Noncardia gastric cancer (NCGC) is a leading cause of global cancer mortality, and is often diagnosed at advanced stages. Development of NCGC risk models within electronic health records (EHR) may allow for improved cancer prevention. There has been much recent interest in use of machine learning (ML) for cancer prediction, but few studies comparing ML with classical statistical models for NCGC risk prediction.We trained models using logistic regression (LR) and four commonly used ML algorithms to predict NCGC from age-/sex-matched controls in two EHR systems: Stanford University and the University of Washington (UW).
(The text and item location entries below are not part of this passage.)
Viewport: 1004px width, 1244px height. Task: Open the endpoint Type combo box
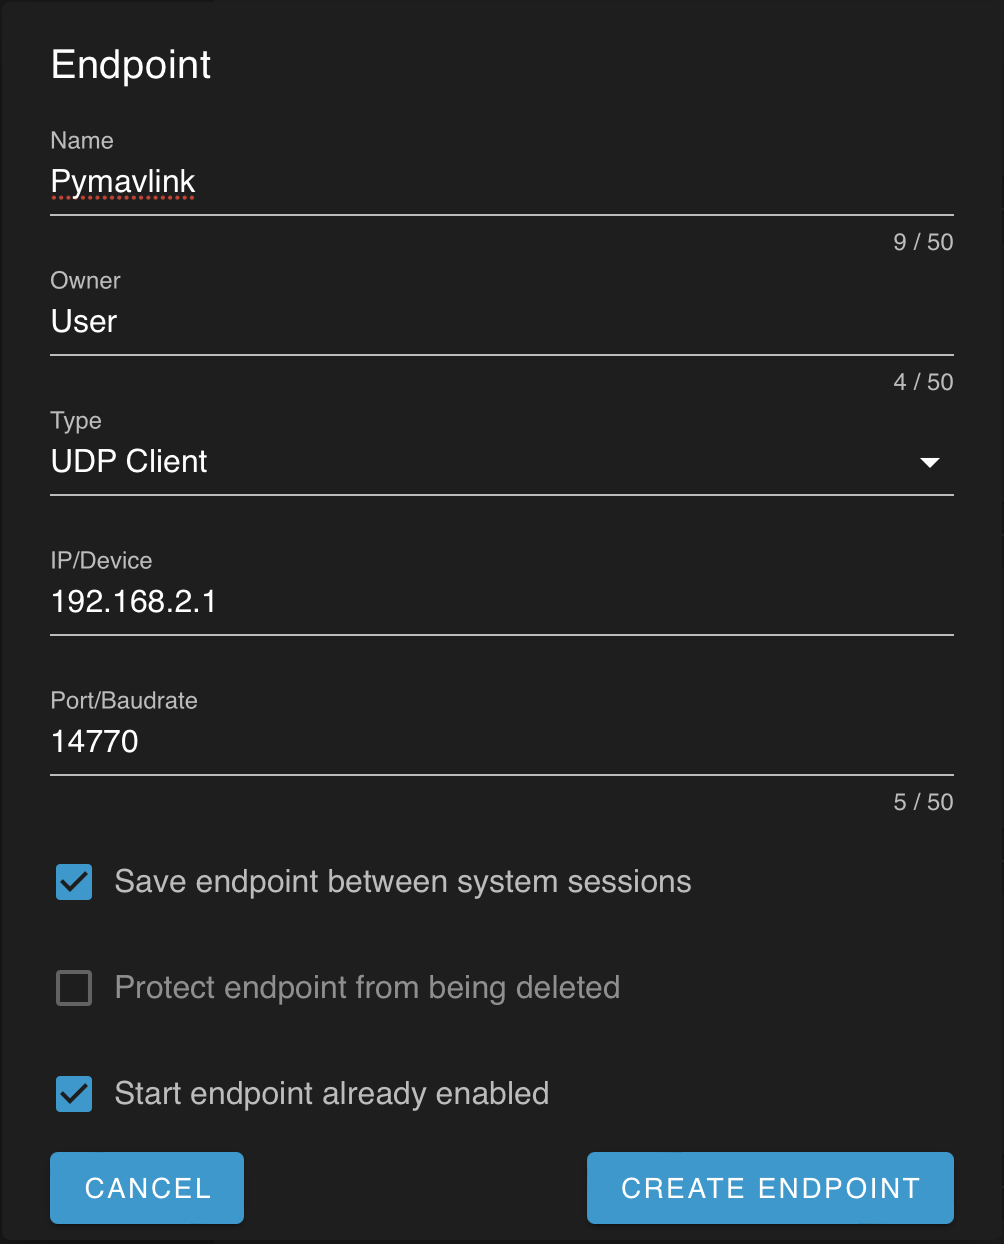click(500, 462)
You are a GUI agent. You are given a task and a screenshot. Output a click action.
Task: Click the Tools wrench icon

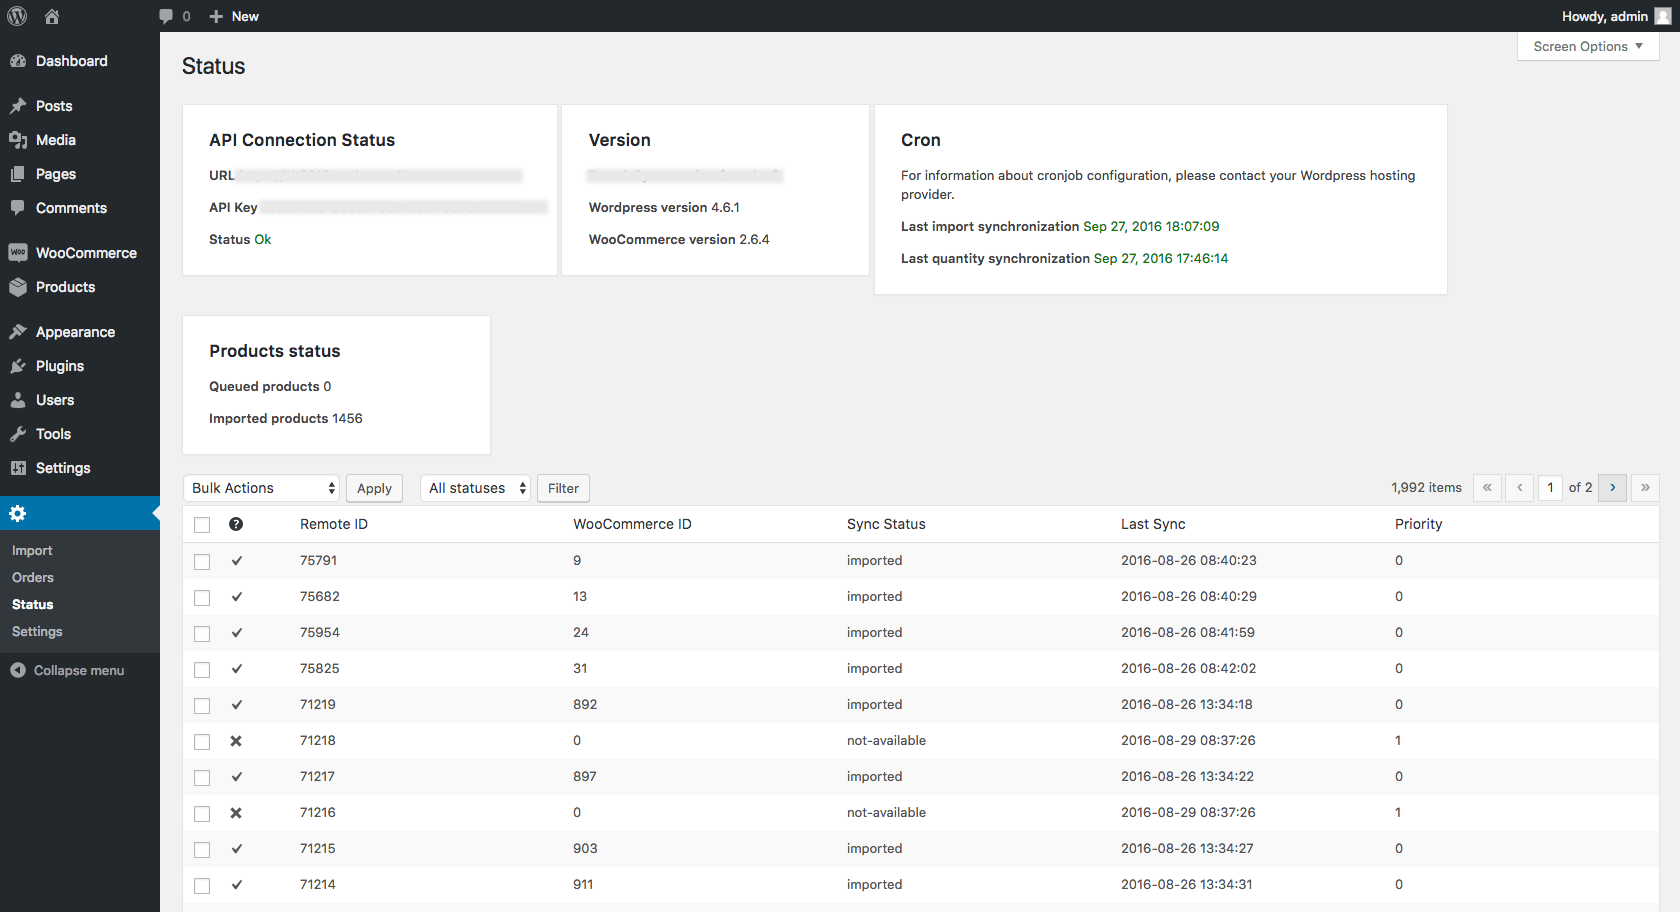[x=19, y=433]
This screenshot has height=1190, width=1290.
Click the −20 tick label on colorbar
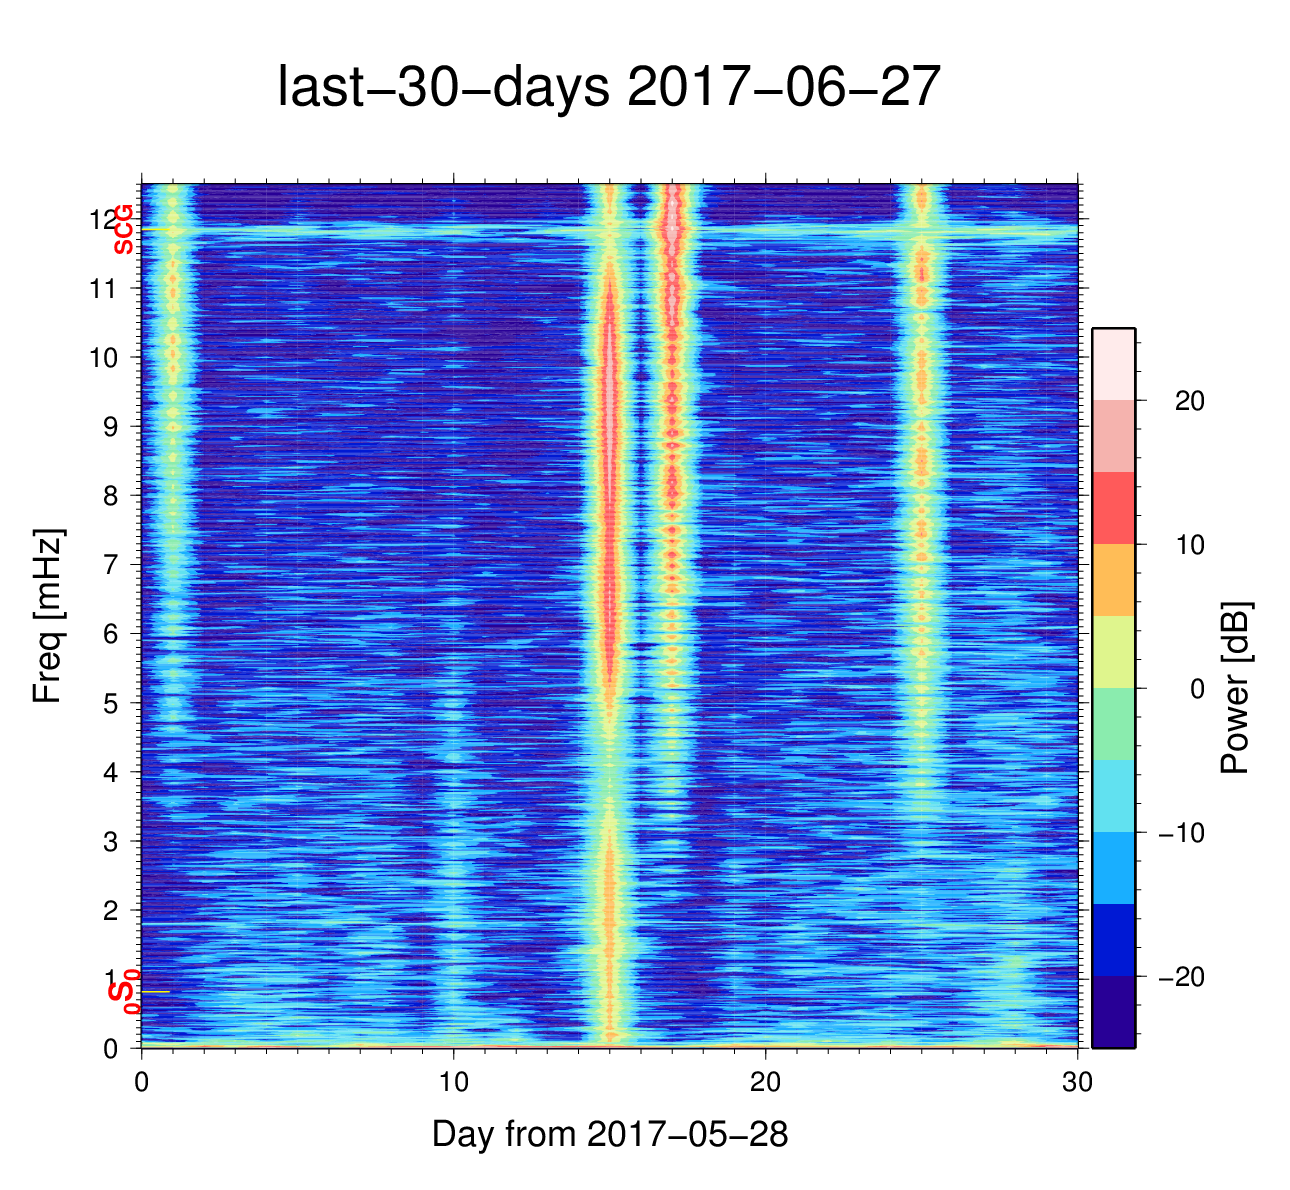(x=1181, y=977)
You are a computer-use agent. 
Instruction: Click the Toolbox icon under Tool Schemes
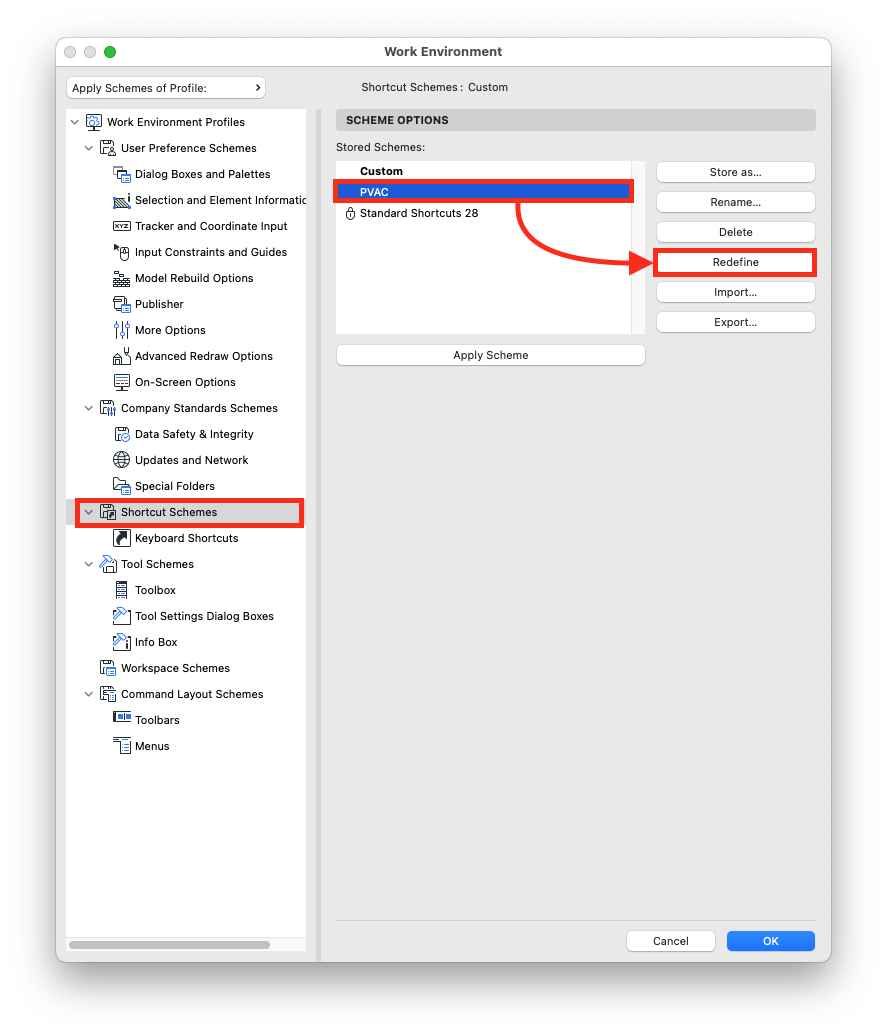[121, 590]
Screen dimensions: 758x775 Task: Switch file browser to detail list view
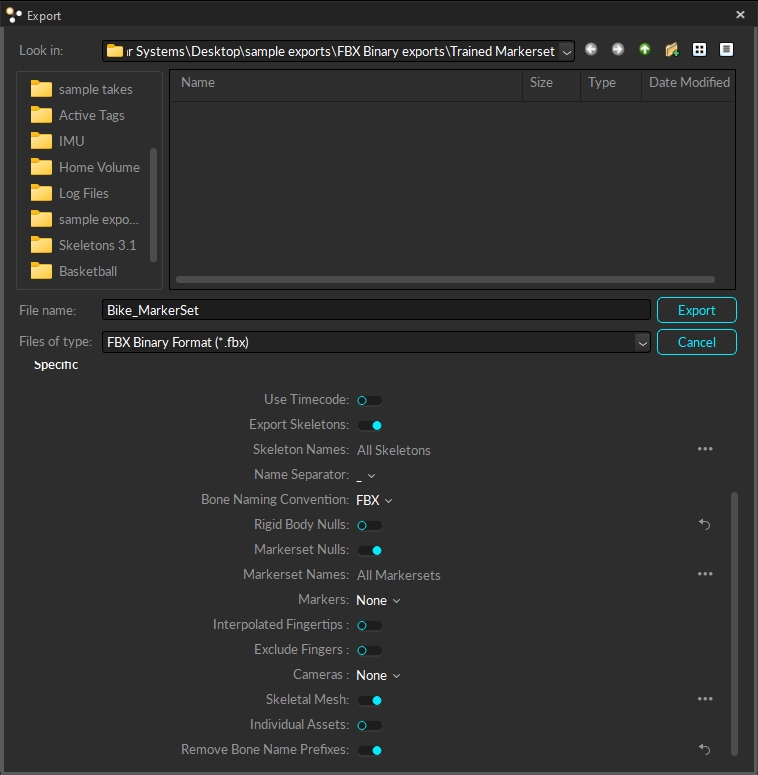click(x=726, y=49)
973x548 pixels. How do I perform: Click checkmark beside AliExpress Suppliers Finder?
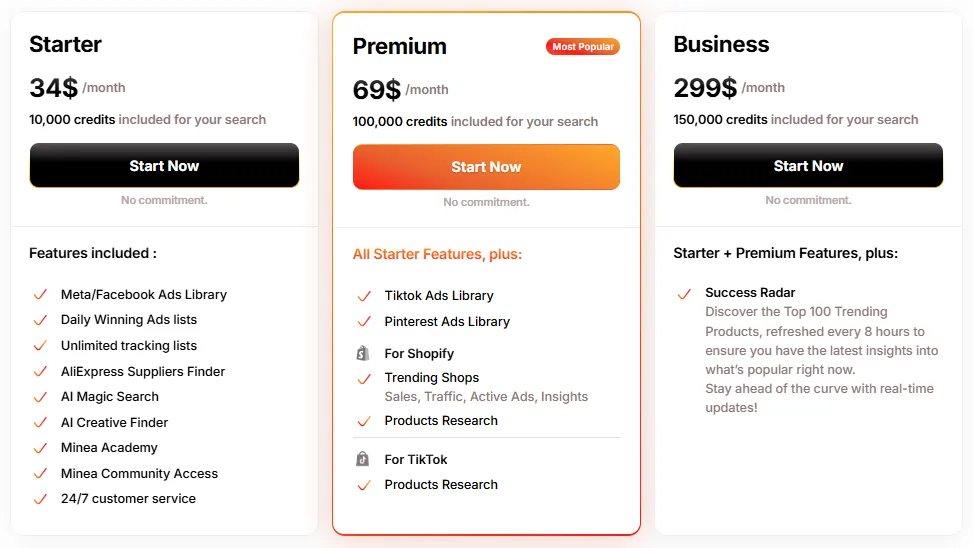[x=40, y=372]
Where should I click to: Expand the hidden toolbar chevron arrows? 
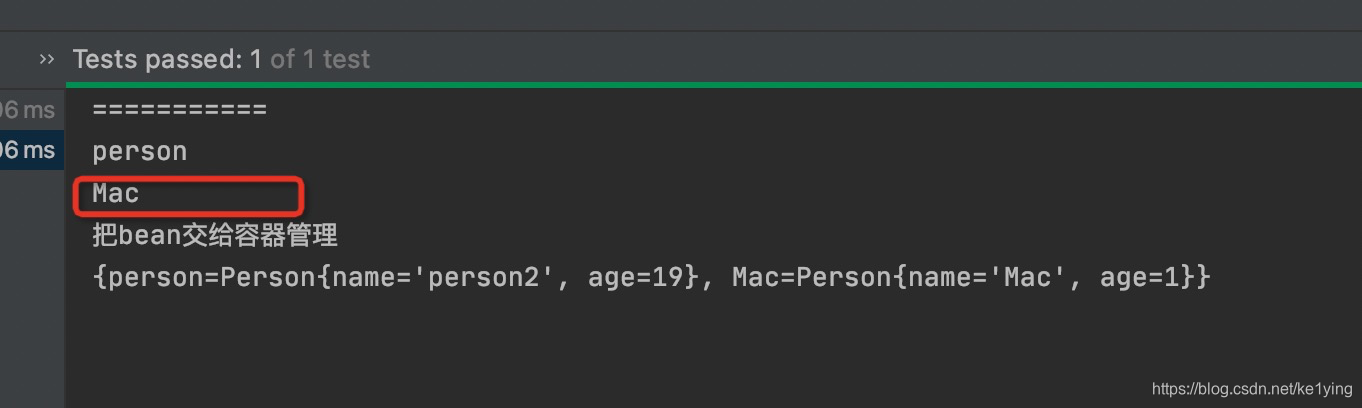click(x=46, y=59)
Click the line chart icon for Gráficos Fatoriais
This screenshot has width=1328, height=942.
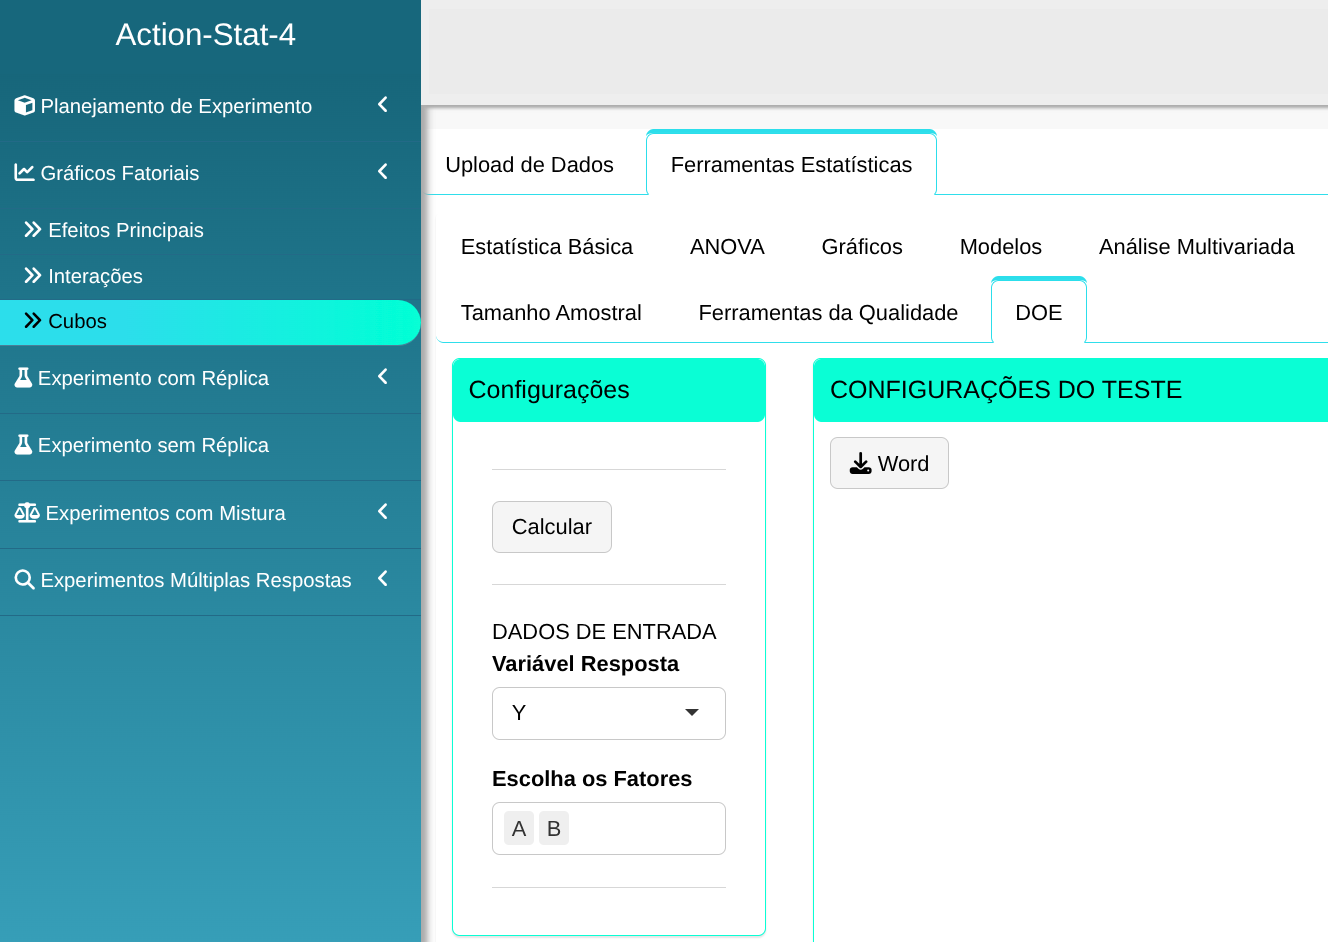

The LR model contained well-established NCGC risk factors (intestinal metaplasia histology, prior Helicobacter pylori infection, race, ethnicity, nativity status, smoking history, anemia), whereas ML models agnostically selected variables from the EHR. Models were developed and internally validated in the Stanford data, and externally validated in the UW data. Hyperparameter tuning of models was achieved using cross-validation. Model performance was compared by accuracy, sensitivity, and specificity.In internal validation, LR performed with comparable accuracy (0.732; 95% CI, 0.698 to 0.764), sensitivity (0.697; 95% CI, 0.647 to 0.744), and specificity (0.767; 95% CI, 0.720 to 0.809) to penalized lasso, support vector machine, K-nearest neighbor, and random forest models. In external validation, LR continued to demonstrate high accuracy, sensitivity, and specificity. Although K-nearest neighbor demonstrated higher accuracy and specificity, this was offset by significantly lower sensitivity. No ML model consistently outperformed LR across evaluation criteria.Drawing data from two independent EHRs, we find LR on the basis of established risk factors demonstrated comparable performance to optimized ML algorithms. This study demonstrates that classical models built on robust, hand-chosen predictor variables may not be inferior to data-driven models for NCGC risk prediction.